Под футболкой я покрываюсь холодным потом, но терплю до тех пор, пока примерно в миле от лечебницы не замечаю дорожный карман. Свернув туда, я включаю кондиционер на полную мощность и делаю глубокие вдохи, пока холодный воздух не приводит меня в чувство. Какой-то сюрреализм – я только что побывала там, где жила моя мать, посмотрела на то место, где она спала, ела, и даже общалась на своем уровне, однако не это так взбудоражило меня.
Фиби. Долбаная святоша. Тебе нужно увидеть ее – тебе станет легче, или что там она говорила. Что за черт! Я хватаю телефон, чтобы позвонить ей, и пока происходит соединение, от ярости у меня даже проходит приступ тошноты. Звонок переключается на автоответчик.

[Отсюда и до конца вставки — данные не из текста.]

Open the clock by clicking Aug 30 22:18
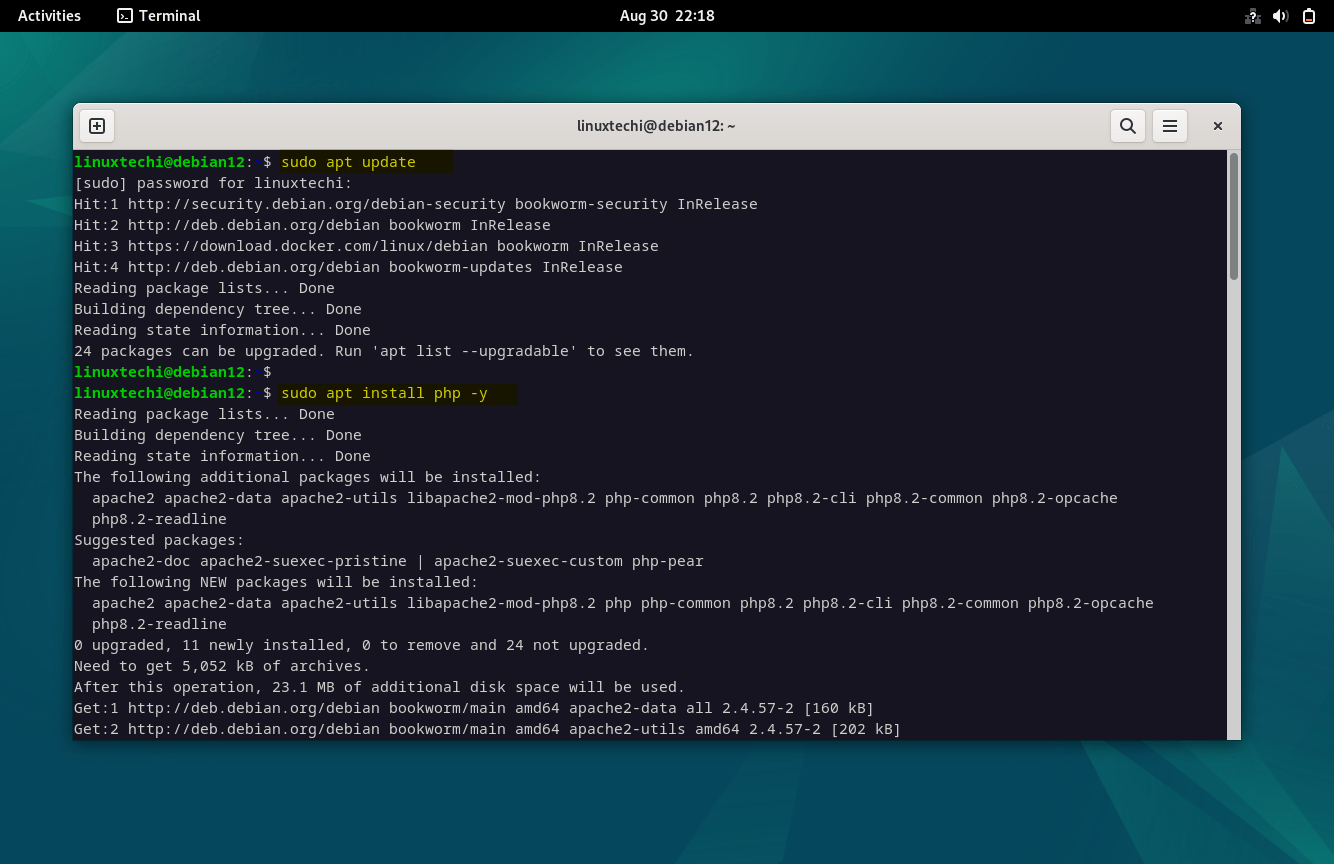The image size is (1334, 864). point(666,15)
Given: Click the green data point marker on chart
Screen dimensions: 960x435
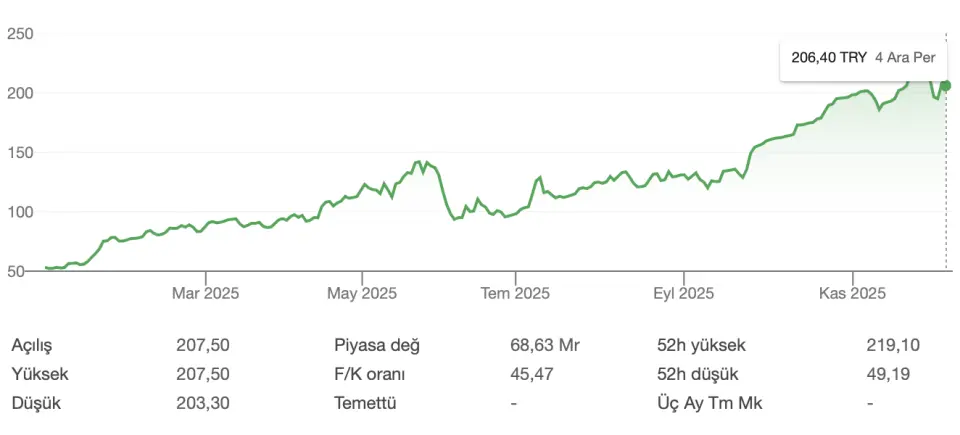Looking at the screenshot, I should click(x=946, y=86).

– Хрен тебе, Фиби! – От злости у меня дрожит голос. – Я только что побывала в Хартвелле. Я знаю, что ты там делала. Какие вещи говорила, притворяясь овечкой. Думаешь, я спятила? У меня вопросы к тебе, Фиби. Зачем ты вернулась? – Уже собираясь отключиться, я чувствую, как на меня накатывает новая волна гнева, и я кричу в трубку: – Держись подальше от моей семьи, или Богом клянусь, я тебя прикончу!
Я пытаюсь справиться с одышкой. Где она сейчас? На работе? У меня дома? Перед глазами встает их объятие в моей кухне. Может, она сейчас утешает моего мужа? Выезжая из кармана, я набираю Роберта. К черту, не стану я ждать, когда он сделает первый шаг. Может, он и не хочет, чтобы я была дома, но и я не желаю, чтобы там была она. Новая она в моей голове. Уже не моя покойная мать, а моя старшая сестра.
– Привет, – берет трубку Роберт. – Послушай, я сейчас не могу разговаривать, но…
– Ты дома? Фиби там? – Мой голос звучит слишком резко. Истерично. Но я ничего не могу поделать.
– Нет на оба твои вопроса. Мы с Уиллом в парке. Я перезвоню тебе позже. Или завтра. Это не…
– Я не желаю, чтобы она появлялась в моем доме, Роберт. Пообещай, что ее не будет там. Она лгунья. Я это знаю. Не желаю, чтобы она находилась рядом с Уиллом! – Я слышу себя со стороны: ничего не выходит как надо – просто какой-то поток параноидального сознания. Я знаю, что нужно быть холодной и рассудительной, но я не в силах. – Она пугает его! Она рассказывает ему!
– Прекрати, Эмма! – рычит Роберт, жестко и зло, прежде чем успокоиться и продолжить тихим голосом: – Прекрати это. – Он отошел от Уилла? Представляю, как мой малыш гадает и не может понять, что происходит. Где его мамочка. Почему родители ругаются. Это разбивает мне сердце. – Уилл боится не Фиби, Эмма.
– Ты не можешь этого знать – он всего лишь маленький… – Может, он не хочет рассказывать…
– Он боится не ее. Он боится тебя, – договаривает Роберт и после секундной паузы продолжает: – И в данный момент я не могу его винить. – Он произносит это с таким всепоглощающим ледяным презрением, что мне кажется, будто из меня вышибли дух.
Я нажимаю на сброс. Что же мне теперь делать? Поехать домой и дожидаться их? Я хочу увидеть Уилла. Честно говоря, я хочу схватить его и бежать. Забрать его, и бежать прочь – от Фиби, от бессонницы, от Роберта, от всего, что заставляет меня бояться. Мне кажется, что Уилл невообразимо далеко, и из-за этого я только сильнее за него боюсь. Я не опасна для Уилла, не важно, что они говорят. Но я не могу отрицать тот факт, что что-то собирается навредить моему мальчику. Мои ночные страхи начинают оживать при свете дня тем сильнее, чем ближе подбирается ужасный день моего рождения. Но это не я. Я – не то, чего боится мой ребенок. Исполненная отчаяния и гнева, я швыряю телефон в нишу для ног и еду назад, в город.